Présentée comme la réunion de clôture avec les partenaires sociaux, cette dernière séance n’a pas été une simple formalité. Une annonce du ministère a en effet suscité une vive réaction des organisations syndicales. En cause : l’introduction d’un seuil de 10 salariés pour l’obligation faite aux employeurs de communiquer les écarts de rémunération entre salariés occupant des postes de valeur égale.
Concrètement, seuls les groupes d’au moins 10 salariés seraient pris en compte pour établir ces comparaisons. Une disposition absente du projet de loi transmis le 6 mars aux partenaires sociaux et aux parlementaires, mais qui pourrait finalement être introduite par voie réglementaire.
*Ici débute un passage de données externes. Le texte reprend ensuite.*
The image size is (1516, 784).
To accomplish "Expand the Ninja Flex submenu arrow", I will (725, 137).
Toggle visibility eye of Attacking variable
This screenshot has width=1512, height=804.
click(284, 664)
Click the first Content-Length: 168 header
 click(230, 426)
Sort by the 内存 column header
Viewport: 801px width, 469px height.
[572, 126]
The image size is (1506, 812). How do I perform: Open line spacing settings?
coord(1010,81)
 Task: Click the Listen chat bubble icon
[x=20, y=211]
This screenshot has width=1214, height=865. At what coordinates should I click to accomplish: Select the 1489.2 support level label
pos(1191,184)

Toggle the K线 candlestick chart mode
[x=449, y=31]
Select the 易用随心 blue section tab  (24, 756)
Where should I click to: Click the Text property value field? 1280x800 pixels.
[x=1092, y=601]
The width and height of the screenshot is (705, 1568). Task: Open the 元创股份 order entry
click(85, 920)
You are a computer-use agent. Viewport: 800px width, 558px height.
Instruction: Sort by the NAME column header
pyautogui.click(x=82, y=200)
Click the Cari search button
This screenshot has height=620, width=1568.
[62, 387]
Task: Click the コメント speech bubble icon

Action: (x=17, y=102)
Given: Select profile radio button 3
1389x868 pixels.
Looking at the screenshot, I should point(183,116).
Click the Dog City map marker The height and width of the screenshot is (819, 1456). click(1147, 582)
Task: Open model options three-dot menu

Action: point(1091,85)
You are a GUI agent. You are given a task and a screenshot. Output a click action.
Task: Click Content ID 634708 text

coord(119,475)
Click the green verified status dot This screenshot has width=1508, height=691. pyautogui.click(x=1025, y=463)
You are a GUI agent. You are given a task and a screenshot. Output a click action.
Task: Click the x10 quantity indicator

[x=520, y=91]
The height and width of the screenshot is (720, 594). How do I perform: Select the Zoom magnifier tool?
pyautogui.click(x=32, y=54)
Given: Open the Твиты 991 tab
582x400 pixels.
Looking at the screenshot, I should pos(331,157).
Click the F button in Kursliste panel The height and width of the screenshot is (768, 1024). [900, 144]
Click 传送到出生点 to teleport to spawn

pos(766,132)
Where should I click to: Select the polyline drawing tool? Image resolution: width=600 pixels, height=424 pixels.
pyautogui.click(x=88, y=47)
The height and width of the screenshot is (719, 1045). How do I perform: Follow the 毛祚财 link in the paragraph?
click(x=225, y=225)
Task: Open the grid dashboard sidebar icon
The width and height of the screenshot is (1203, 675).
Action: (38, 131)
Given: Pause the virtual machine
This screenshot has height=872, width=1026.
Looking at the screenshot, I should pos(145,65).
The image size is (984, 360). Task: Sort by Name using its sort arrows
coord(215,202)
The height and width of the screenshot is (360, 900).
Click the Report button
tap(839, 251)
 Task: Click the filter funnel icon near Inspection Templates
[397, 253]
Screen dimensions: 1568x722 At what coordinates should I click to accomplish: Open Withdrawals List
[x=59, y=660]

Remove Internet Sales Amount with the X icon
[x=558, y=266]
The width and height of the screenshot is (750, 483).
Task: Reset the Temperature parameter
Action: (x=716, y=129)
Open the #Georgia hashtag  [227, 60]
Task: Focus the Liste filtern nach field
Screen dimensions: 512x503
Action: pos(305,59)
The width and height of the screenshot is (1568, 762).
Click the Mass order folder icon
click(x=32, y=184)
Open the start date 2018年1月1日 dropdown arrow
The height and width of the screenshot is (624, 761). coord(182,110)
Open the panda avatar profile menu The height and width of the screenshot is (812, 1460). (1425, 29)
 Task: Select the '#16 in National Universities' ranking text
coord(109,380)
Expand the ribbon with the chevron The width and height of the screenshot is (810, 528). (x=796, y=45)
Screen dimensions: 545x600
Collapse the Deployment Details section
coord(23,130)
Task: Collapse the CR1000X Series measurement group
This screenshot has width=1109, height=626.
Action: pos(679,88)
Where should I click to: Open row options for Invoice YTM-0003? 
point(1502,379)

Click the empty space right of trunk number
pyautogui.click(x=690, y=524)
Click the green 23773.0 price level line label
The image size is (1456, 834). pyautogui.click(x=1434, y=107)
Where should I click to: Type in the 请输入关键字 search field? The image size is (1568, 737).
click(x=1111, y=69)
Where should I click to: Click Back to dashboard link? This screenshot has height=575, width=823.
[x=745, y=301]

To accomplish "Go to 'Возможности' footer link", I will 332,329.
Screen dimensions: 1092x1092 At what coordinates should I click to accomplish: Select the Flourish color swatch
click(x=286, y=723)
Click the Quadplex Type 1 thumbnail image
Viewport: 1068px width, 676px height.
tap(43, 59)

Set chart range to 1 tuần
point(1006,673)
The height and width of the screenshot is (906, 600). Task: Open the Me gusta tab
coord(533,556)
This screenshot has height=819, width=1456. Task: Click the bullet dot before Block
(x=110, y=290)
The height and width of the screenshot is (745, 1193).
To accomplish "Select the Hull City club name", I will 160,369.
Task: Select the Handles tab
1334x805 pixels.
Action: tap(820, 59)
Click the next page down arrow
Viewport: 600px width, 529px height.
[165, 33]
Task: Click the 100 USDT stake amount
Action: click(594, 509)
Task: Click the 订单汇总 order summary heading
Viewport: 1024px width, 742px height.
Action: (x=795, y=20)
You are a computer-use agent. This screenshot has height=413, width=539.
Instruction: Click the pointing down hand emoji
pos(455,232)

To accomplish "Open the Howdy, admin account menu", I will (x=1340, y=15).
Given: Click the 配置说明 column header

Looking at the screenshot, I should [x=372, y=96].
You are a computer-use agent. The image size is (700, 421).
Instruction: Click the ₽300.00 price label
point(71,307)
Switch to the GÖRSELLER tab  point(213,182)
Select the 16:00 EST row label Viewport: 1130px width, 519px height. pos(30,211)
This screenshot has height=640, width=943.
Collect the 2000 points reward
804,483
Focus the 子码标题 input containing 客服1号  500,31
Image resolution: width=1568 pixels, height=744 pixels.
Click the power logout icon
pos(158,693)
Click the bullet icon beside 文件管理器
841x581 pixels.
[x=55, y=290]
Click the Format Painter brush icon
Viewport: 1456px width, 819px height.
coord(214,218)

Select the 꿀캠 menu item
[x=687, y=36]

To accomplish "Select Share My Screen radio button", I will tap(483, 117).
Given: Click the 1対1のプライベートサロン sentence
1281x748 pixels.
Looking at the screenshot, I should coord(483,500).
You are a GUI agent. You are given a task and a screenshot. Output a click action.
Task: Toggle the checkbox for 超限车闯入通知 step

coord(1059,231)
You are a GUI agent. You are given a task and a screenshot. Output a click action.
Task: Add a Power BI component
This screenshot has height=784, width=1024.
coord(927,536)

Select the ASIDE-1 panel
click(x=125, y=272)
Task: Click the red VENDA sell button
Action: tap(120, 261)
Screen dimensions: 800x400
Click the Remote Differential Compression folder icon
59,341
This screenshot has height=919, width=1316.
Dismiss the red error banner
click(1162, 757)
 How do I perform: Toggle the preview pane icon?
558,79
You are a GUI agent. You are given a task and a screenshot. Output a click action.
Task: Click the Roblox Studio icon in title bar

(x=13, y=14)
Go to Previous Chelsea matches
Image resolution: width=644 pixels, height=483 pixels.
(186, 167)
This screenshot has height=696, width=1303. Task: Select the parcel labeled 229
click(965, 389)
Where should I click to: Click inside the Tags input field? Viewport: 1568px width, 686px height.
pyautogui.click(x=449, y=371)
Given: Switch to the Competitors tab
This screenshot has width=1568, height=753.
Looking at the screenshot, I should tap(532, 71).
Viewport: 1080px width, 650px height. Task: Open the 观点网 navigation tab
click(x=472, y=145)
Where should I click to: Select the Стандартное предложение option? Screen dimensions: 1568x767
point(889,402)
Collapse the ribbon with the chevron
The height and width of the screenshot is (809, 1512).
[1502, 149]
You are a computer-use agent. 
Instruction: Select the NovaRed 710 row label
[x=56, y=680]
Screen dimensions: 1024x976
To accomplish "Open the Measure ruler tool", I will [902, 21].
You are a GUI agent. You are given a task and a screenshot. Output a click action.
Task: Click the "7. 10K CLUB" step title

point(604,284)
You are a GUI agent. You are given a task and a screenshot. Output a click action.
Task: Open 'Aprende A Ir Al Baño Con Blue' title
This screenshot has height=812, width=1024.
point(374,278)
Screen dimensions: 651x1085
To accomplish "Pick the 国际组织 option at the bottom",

Pour les syndicats, cette évolution constitue une ligne rouge. « Si cette mesure est adoptée, elle exclura d’emblée de nombreuses entreprises, petites mais aussi grandes, où moins de 10 personnes exercent un travail de même valeur », dénonce Christelle Toillon, déléguée nationale de la CFE-CGC. Elle redoute également des stratégies de contournement : « Cela risque d’encourager la constitution artificielle de catégories de moins de dix salariés ».
Même tonalité du côté de la CFDT. « C’est une véritable reculade », estime Béatrice Lestic, secrétaire nationale. « Un nombre considérable d’entreprises pourraient échapper au dispositif en fragmentant leurs effectifs. A terme, la directive ne s’appliquerait plus à une large part des salariés ». Le syndicat prévient d’ores et déjà qu’il n’exclut pas un recours devant le juge.
Autre point de friction : les sanctions prévues en cas de manquement. Les salariés pourront demander à leur employeur des informations sur les rémunérations moyennes, ventilées par sexe, au sein de leur catégorie. L’entreprise devra répondre dans un délai de deux mois et informer chaque année les salariés de ce droit. En cas de non-respect, une amende pouvant atteindre 450 euros est prévue.
Un montant jugé insuffisant par les organisations syndicales. « Cette sanction n’a aucun caractère dissuasif, en particulier pour les grandes entreprises », critique Christelle Toillon, qui prévient que des contentieux pourraient être engagés. « 450 euros, ce n’est rien », abonde Béatrice Lestic, tout en rappelant que le régime de sanction, qui peut atteindre jusqu’à 1 % de la masse salariale, « repose davantage sur le non-respect des procédures que sur le constat d’un écart de rémunération ».
Enfin, les syndicats s’inquiètent du manque de visibilité sur la suite du calendrier législatif. Aucune échéance n’a été annoncée pour l’examen du texte.
A ce stade, le ministère du travail doit revenir vers les partenaires sociaux avec une version révisée du projet de loi, susceptible d’intégrer certaines de leurs remarques. Une nouvelle réunion, incluant la fonction publique, est également prévue pour une relecture complète du texte, sans qu’une date ne soit là encore fixée.